* Extrait fourni *
============================================================
Le Royaume du Founan

Extraits de "Les peuples de la péninsule indochinoise"
de G.COEDES (Chapitre 3)



Les ajouts de Cambodge-Contact sont précédés de la mention C-C.
Jérôme ROUER, déc 96, juin 97

Lire aussi :
Origine du Bouddhisme au Cambodge Implantation de la civilisation indienne en Indochine Les Etats hindouisés d'Indochine et d'Indonésie de G.Coedès.


C'est au 1er siècle de l'ère chrétienne que se constitua, dans la basse vallée du Mékong, un royaume qui n'est connu jusqu'à présent que par le nom chinois de Fou-nan, transcription probable d'un mot commun à la plupart des dialectes môn-khmèrs et signifiant "montagne" : bnam, qui se retrouve en sanskrit dans le titre dynastique çailaräja ou parvatabhuäla, "roi de la montagne". Il s'agit apparemment d'une de ces montagnes sur lesquelles, comme il a été dit plus haut, le fondateur d'un Etat ou d'une dynastie instituait le culte d'une sorte de dieu ou de génie national, transcendant les cultes particularistes locaux.

L'origine (C-C : mythique) du Fou-nan remonte à l'un de ces mariages mixtes dont il a déjà été question. Un brahmane indien, Kaundinya (nom d'un clan connu dans le nord-ouest de l'Inde), arrivé dans le pays à la faveur de circonstances dont la légende s'est emparée (C-C : il aurait combattu et battu les autochtones), aurait épousé Somâ, fille du roi des Naga, c'est-à-dire du chef indigène local. Cette union est analogue à celle dont se prétendaient issus les rois Pallava de Kanchi dans l'Inde du sud.
Les opinions sont d'ailleurs partagées sur l'origine lointaine de ce thème légendaire, que l'on fait venir soit de l'occident, soit des régions maritimes de l'Asie du Sud-Est. Quoi qu'il en soit, le couple Kaundinya-Somà donna naissance à une lignée qui régna ensuite sur le Fou-nan.
(C-C : Cette légende dit aussi qu' après avoir épousé la reine du pays, que les Chinois nomment "feuille de saule", le premier soin de l'étranger fut d'apprendre au Fouanais de ne plus vivre nus et à s'habiller décemment. Son beau-père, le roi des Naga, en guise de dot, lui aurait créé un royaume en buvant toute l'eau qui recouvrait le Cambodge)
============================================================
* À faire *
Recopiez tout ce qui va de "Le Royaume du" jusqu'à "la mention C-C." dans le texte sur le royaume du Founan, en remplaçant "Chapitre 3" par "Chapitre III".

* Données fournies *
============================================================
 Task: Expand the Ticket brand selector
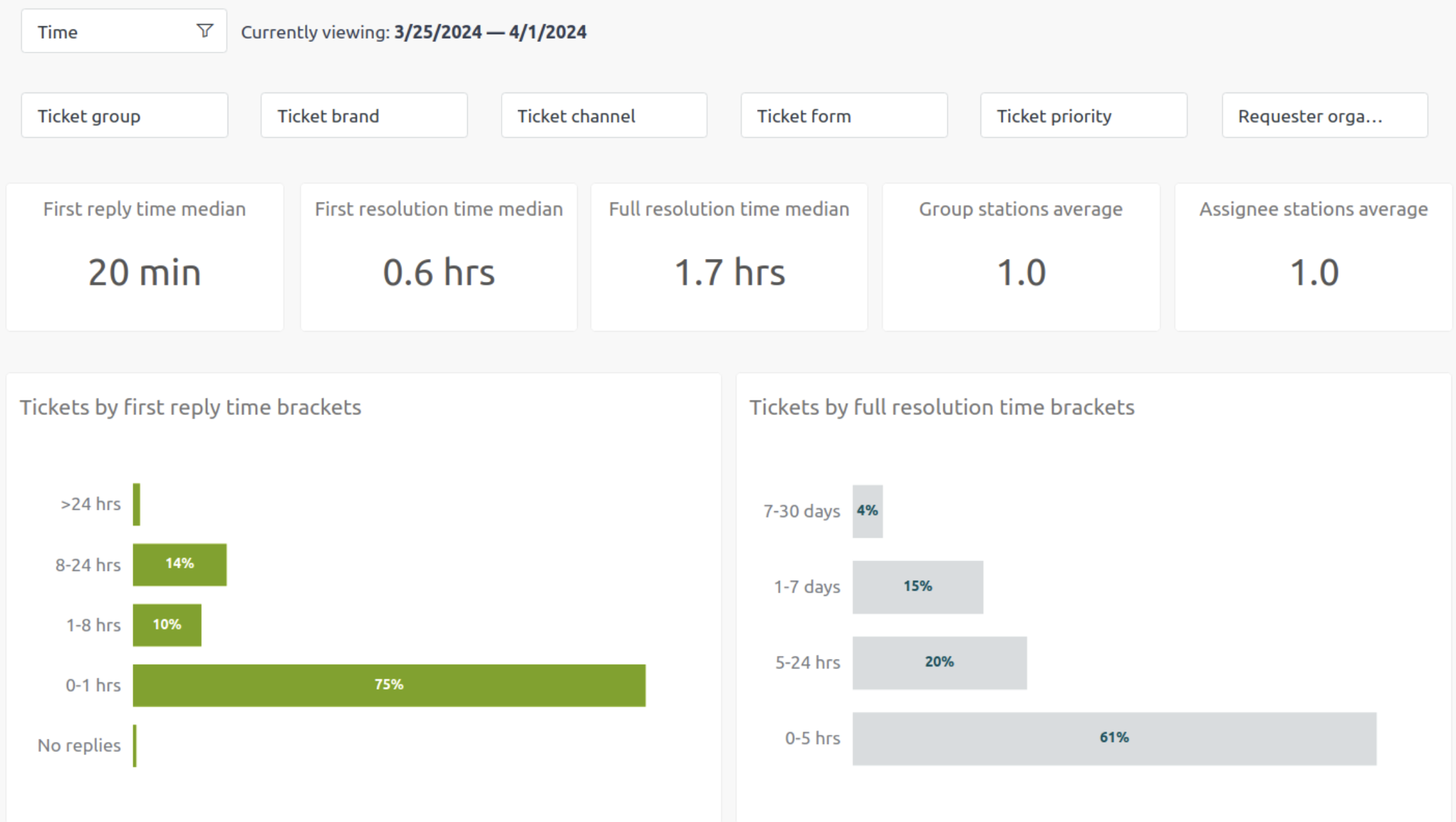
============================================================
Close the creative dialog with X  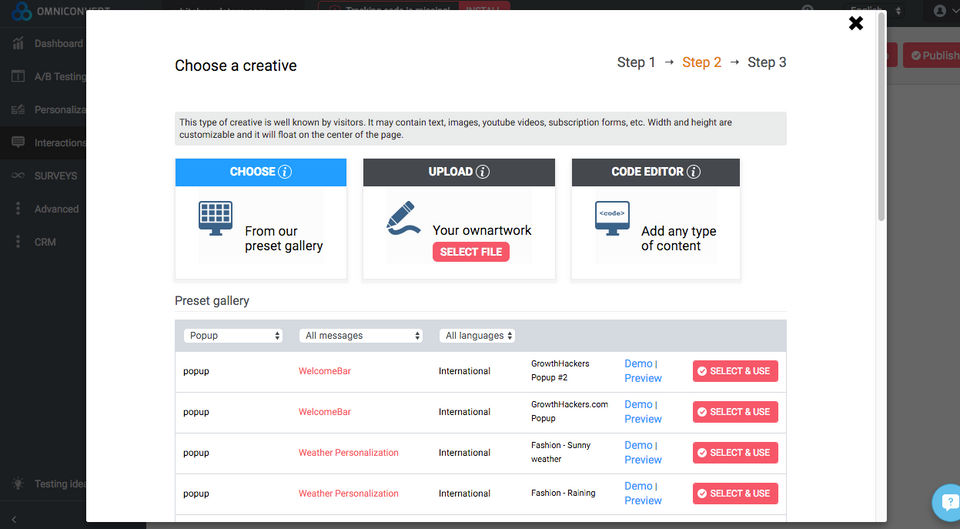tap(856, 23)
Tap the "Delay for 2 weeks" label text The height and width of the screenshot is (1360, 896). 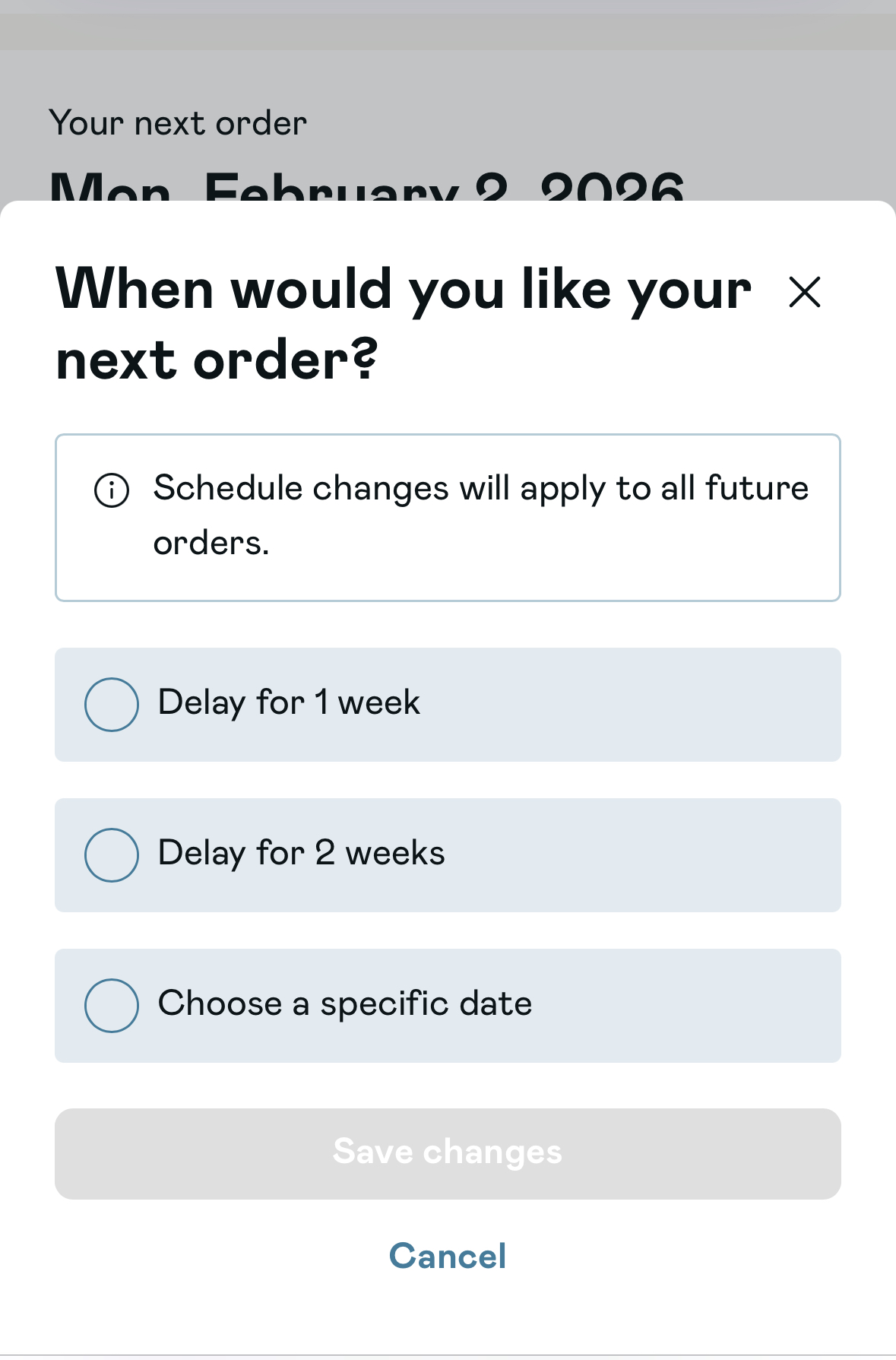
============================================================
* Réponse attendue *
Le Royaume du Founan

Extraits de "Les peuples de la péninsule indochinoise"
de G.COEDES (Chapitre III)



Les ajouts de Cambodge-Contact sont précédés de la mention C-C.